● Task directions: Lines from the one containing "This screenshot has width=1198, height=660." through the end of the data below are to be transcribed exactly; leave out all others.

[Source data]
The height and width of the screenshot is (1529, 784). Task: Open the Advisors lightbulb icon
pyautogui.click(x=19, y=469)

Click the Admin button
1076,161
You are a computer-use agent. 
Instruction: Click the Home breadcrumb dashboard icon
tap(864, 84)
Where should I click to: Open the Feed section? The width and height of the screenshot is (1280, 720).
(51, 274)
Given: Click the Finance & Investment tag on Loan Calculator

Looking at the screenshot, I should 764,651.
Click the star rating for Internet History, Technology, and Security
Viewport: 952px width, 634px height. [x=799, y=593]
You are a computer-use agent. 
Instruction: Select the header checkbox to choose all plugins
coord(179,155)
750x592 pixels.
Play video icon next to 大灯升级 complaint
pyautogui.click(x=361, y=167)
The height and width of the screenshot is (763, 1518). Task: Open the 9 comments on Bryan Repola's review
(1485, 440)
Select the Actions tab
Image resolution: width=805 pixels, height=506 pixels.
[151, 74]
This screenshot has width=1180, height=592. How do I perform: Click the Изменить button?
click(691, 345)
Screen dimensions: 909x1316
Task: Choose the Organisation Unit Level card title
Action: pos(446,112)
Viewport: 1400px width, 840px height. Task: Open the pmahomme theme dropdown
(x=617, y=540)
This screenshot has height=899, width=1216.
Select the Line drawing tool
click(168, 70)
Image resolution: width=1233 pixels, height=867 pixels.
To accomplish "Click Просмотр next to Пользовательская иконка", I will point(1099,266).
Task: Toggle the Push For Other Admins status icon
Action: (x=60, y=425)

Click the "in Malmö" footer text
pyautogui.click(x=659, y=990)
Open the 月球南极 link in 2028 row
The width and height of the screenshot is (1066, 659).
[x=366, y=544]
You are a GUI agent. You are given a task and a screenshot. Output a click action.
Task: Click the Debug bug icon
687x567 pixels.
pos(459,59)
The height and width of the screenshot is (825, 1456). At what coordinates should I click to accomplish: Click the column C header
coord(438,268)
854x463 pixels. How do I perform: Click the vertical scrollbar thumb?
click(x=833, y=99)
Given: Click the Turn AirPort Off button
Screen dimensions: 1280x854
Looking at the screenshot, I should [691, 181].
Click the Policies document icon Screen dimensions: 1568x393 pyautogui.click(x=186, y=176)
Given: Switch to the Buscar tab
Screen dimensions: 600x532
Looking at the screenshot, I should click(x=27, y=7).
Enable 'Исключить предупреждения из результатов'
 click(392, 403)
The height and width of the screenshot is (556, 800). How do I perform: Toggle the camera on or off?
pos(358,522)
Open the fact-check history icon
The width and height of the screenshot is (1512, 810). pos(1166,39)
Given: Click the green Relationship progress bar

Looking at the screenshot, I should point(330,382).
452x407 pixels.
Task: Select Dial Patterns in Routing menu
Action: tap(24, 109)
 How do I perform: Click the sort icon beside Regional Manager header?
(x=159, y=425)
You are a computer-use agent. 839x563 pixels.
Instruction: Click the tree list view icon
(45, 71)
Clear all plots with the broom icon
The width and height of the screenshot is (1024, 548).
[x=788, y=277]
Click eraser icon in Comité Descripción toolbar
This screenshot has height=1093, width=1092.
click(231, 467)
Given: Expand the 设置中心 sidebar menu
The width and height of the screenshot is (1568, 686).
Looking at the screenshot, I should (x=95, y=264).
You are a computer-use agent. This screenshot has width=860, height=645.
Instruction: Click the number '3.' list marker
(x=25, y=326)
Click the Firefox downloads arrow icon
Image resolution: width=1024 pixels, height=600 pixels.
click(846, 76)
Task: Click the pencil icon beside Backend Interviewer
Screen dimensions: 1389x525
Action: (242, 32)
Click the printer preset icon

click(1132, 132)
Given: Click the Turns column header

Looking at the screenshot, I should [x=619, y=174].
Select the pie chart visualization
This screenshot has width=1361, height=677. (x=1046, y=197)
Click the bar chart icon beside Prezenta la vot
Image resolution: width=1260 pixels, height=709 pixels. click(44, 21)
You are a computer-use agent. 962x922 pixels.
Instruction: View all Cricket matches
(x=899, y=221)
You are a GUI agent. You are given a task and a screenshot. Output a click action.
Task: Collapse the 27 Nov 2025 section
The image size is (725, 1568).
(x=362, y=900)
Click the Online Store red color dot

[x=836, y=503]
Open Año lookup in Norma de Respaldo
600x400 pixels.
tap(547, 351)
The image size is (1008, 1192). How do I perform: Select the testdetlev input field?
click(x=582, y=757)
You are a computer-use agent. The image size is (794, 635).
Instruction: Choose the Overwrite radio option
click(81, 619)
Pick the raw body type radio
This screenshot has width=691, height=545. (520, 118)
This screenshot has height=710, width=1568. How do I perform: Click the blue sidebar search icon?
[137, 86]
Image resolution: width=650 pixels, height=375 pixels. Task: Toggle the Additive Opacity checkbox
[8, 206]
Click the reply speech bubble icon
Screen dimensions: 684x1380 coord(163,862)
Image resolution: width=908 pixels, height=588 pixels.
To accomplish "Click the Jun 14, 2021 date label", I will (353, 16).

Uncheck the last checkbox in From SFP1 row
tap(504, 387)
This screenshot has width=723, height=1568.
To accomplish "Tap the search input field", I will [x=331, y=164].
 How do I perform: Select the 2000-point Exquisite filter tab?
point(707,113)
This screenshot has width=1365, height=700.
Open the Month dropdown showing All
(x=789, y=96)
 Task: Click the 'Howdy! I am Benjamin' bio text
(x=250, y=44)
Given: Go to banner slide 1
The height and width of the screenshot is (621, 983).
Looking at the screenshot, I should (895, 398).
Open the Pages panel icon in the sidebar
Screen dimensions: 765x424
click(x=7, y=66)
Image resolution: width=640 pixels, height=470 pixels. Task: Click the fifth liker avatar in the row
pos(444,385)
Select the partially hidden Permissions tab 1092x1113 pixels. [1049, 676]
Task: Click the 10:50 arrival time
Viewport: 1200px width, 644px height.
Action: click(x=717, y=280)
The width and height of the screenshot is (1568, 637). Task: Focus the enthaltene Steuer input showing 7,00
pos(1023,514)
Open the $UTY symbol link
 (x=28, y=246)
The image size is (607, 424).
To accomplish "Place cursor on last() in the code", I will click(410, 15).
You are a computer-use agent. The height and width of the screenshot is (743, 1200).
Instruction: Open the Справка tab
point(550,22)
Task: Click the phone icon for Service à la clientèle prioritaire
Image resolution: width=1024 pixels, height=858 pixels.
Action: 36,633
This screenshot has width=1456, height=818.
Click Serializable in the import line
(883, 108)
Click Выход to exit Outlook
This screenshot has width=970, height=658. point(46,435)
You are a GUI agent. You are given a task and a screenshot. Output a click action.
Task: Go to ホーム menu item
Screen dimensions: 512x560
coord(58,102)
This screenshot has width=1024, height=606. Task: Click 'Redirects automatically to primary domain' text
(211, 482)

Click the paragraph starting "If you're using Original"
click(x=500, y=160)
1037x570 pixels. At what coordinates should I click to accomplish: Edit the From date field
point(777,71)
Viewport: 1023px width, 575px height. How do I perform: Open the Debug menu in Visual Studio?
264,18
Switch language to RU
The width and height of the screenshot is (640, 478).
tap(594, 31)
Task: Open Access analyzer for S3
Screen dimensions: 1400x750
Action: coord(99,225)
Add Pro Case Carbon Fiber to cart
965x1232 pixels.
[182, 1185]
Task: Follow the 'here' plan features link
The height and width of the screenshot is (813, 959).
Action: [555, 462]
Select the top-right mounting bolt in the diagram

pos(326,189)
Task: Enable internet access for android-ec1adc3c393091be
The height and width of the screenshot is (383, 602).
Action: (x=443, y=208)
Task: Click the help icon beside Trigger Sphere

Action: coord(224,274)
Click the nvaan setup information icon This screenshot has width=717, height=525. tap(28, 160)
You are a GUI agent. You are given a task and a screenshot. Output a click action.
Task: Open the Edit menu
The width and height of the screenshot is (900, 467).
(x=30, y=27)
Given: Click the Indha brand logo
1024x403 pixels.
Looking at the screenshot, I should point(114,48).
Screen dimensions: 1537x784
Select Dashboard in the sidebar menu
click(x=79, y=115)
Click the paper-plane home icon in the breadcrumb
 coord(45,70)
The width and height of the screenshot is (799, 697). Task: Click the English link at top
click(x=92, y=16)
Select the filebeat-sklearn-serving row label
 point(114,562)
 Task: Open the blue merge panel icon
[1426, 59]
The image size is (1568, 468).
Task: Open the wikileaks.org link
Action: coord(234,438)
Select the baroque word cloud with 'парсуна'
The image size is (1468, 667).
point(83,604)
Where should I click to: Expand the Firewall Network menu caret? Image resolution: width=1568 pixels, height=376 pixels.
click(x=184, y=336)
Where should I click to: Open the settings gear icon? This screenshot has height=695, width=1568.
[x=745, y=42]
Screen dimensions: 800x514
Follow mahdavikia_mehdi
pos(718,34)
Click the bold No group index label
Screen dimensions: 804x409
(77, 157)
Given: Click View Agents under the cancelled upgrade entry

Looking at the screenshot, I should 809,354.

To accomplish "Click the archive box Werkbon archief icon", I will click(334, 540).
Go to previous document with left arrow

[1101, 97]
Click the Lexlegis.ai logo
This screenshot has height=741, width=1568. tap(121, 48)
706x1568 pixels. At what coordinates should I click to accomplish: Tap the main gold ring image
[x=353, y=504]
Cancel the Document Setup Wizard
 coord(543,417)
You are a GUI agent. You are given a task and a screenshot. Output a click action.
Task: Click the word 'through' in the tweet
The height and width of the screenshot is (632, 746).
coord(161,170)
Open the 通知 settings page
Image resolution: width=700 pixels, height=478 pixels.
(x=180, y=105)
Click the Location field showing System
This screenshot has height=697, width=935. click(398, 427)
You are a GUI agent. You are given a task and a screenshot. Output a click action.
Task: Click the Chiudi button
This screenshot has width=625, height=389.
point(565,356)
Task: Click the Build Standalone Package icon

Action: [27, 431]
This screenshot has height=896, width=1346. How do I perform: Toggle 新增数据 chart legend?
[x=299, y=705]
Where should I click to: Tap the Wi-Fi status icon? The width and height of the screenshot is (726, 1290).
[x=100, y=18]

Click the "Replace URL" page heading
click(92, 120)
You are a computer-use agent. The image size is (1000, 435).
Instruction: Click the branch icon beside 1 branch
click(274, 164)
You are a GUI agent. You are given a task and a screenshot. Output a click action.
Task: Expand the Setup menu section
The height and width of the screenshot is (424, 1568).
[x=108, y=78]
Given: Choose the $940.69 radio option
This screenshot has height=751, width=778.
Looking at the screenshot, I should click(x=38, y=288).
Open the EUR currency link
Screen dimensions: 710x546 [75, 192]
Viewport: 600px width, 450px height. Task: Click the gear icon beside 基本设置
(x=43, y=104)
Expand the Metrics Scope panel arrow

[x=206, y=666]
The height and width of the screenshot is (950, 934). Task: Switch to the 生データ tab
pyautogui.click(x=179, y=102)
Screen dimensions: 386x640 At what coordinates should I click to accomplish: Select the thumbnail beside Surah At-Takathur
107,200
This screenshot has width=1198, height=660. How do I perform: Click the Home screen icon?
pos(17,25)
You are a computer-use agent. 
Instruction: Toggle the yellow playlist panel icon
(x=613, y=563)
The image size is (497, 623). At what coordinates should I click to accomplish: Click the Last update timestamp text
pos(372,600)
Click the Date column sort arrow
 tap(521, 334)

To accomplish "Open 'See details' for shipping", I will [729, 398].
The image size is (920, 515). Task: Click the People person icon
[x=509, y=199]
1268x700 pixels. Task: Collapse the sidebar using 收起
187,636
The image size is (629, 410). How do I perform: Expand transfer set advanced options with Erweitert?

● Response area:
This screenshot has width=1198, height=660. How do I perform: Click the Home screen icon?
pos(17,25)
You are a computer-use agent. 
Instruction: Toggle the yellow playlist panel icon
(x=613, y=563)
The image size is (497, 623). At what coordinates should I click to accomplish: Click the Last update timestamp text
pos(372,600)
Click the Date column sort arrow
 tap(521, 334)

To accomplish "Open 'See details' for shipping", I will [729, 398].
The image size is (920, 515). Task: Click the People person icon
[x=509, y=199]
1268x700 pixels. Task: Collapse the sidebar using 收起
187,636
The image size is (629, 410). How do I perform: Expand transfer set advanced options with Erweitert?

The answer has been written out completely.